* Selected passage
It was here, in this small den on the sunk floor of 25 George Square, that Jeffrey found Scott when he called on him the evening after he had asked to be introduced to him at the Speculative Society, where young Scott had read a paper on “Ballads”: and Jeffrey evidently did not extend his approval of Scott and of the paper on Ballads to this sunk den,--or was it that Scott had no command of hospitalities in his father’s house?--for they sallied forth together and supped at a tavern. No doubt, before they went, Jeffrey had looked round curiously at the treasures of his new acquaintance, and had been told how the “Broughton saucer” had come by its widowed condition.

It was decided that Scott should become an advocate, and he and his friend Clerk--a friendship made in the High School days, to last through life--read for the Bar together. Poor Scott, with his open-air nature and his dreamy enthusiasms, how he hated the drudgery! But he buckled to it; and every summer morning for two summers he used to walk from George Square to the house of his friend Clerk, “at the extremity of Princes Street, New Town,” arriving at seven o’clock, to rouse his sleepy fellow-student to an examination of Heineccius’s _Analysis of the Institutes and Pandects_ and Erskine’s _Institutes of the Law of Scotland_. It speaks well for Clerk that their friendship did last.

They were called to the Bar together; and together, when the ceremony was over, they stood about in their wigs and gowns in the great hall, till at last Scott whispered to Clerk, imitating a farm servant-lass waiting at the Cross to be hired, “We’ve stood here an hour by the Tron, hinny, and de’il an ane has speered our price.” Before the Court rose, however, Scott had earned his first guinea,--and he spent it on a silver taper-stand for his mother.

* Data shown
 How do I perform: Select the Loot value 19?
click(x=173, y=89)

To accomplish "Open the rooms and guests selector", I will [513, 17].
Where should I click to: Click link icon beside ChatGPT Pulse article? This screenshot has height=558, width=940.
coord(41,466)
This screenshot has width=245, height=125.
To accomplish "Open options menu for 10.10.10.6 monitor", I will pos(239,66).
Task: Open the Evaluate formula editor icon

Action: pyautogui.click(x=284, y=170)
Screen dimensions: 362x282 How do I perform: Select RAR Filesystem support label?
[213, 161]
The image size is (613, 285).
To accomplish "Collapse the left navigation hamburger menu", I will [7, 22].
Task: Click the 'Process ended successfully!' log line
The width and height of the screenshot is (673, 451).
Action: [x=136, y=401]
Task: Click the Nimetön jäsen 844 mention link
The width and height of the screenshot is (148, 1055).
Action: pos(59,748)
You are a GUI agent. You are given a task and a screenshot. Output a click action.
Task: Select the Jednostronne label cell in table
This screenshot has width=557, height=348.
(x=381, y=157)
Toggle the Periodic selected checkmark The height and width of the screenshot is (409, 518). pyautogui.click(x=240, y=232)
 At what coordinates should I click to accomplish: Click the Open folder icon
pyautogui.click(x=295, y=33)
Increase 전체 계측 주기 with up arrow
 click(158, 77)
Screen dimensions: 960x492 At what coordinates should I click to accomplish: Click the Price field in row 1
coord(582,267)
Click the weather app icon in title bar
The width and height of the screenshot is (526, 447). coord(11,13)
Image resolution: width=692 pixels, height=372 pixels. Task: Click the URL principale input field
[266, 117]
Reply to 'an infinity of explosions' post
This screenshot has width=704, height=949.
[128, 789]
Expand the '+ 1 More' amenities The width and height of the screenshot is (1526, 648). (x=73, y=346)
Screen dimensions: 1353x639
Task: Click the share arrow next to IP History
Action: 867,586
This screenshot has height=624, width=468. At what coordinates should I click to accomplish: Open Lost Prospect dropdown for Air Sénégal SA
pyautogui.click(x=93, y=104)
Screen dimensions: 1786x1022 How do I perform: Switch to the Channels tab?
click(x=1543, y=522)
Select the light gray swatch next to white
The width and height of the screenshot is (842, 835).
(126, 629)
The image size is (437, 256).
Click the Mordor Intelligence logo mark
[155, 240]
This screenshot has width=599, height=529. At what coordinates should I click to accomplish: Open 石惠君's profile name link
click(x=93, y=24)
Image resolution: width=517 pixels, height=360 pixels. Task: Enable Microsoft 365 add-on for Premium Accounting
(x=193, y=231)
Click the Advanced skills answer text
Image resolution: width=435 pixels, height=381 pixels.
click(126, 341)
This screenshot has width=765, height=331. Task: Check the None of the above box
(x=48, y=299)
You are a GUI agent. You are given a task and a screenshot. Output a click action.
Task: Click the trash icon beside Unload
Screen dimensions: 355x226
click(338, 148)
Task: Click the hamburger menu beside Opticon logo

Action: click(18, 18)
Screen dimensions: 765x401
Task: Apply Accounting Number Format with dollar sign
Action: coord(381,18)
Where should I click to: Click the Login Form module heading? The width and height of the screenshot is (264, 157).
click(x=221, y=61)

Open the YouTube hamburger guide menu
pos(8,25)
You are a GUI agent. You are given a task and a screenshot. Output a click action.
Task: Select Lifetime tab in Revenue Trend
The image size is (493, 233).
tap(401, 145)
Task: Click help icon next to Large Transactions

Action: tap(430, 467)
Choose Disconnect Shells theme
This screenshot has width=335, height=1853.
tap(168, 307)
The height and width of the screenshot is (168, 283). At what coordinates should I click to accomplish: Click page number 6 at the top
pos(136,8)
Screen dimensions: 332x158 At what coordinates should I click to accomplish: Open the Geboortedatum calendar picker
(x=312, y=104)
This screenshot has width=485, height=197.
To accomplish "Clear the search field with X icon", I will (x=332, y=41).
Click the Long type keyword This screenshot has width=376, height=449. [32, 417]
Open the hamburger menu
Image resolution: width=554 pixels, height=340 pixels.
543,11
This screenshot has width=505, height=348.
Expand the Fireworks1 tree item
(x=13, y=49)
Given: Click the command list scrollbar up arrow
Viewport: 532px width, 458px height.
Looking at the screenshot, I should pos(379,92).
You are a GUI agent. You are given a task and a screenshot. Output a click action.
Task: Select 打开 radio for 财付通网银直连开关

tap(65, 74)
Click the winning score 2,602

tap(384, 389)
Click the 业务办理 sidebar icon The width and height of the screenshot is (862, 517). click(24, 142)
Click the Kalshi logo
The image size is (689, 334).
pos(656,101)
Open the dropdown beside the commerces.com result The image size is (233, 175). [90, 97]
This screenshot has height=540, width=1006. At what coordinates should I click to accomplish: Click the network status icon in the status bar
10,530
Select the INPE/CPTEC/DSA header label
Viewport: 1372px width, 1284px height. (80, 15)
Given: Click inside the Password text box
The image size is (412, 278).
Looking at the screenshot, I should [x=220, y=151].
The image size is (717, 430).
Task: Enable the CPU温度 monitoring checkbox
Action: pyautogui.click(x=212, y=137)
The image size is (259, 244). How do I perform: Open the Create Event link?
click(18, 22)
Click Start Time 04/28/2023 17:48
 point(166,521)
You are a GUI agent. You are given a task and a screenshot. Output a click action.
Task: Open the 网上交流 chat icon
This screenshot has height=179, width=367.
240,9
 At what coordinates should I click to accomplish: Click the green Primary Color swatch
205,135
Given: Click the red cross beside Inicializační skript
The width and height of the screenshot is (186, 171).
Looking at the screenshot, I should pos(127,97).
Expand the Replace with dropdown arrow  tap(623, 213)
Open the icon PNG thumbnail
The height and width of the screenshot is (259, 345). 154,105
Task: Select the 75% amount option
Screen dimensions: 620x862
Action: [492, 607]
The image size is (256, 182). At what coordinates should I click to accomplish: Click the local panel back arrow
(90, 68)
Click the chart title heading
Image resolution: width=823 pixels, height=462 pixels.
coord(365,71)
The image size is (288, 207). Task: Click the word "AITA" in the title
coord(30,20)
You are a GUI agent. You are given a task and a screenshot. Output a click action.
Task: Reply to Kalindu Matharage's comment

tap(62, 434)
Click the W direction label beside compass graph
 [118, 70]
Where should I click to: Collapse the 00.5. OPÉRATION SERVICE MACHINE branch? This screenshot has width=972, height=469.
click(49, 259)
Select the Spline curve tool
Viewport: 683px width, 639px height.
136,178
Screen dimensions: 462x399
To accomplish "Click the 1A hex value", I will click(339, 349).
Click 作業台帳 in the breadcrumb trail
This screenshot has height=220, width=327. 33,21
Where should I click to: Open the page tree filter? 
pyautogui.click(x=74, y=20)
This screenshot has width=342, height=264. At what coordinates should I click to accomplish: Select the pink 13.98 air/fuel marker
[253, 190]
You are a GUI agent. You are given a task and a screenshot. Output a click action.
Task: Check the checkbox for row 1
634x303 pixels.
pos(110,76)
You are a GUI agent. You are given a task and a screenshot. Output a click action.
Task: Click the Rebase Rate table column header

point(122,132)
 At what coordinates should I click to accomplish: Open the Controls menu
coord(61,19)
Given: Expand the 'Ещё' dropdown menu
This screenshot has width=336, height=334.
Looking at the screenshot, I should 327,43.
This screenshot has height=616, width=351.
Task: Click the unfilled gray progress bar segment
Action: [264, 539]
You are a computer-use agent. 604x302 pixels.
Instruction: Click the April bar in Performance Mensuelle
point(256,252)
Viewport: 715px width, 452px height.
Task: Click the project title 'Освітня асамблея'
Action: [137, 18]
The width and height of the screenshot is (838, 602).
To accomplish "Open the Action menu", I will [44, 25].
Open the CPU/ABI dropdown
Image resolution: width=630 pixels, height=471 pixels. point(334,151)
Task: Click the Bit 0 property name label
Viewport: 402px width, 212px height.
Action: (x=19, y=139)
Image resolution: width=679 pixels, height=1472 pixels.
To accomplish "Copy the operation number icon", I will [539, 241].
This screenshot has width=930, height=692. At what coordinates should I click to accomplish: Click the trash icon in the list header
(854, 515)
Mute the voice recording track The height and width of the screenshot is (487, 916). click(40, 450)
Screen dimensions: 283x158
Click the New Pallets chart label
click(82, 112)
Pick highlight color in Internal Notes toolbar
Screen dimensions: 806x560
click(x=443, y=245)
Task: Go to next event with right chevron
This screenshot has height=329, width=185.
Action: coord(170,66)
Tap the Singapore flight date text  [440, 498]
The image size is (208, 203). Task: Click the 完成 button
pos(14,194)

* Instructions for the task
Rewrite the part of the Scott passage starting with "It was decided" and going on through "friendship did last.", replacing "drudgery" with "toil".

* Final answer
It was decided that Scott should become an advocate, and he and his friend Clerk--a friendship made in the High School days, to last through life--read for the Bar together. Poor Scott, with his open-air nature and his dreamy enthusiasms, how he hated the toil! But he buckled to it; and every summer morning for two summers he used to walk from George Square to the house of his friend Clerk, “at the extremity of Princes Street, New Town,” arriving at seven o’clock, to rouse his sleepy fellow-student to an examination of Heineccius’s _Analysis of the Institutes and Pandects_ and Erskine’s _Institutes of the Law of Scotland_. It speaks well for Clerk that their friendship did last.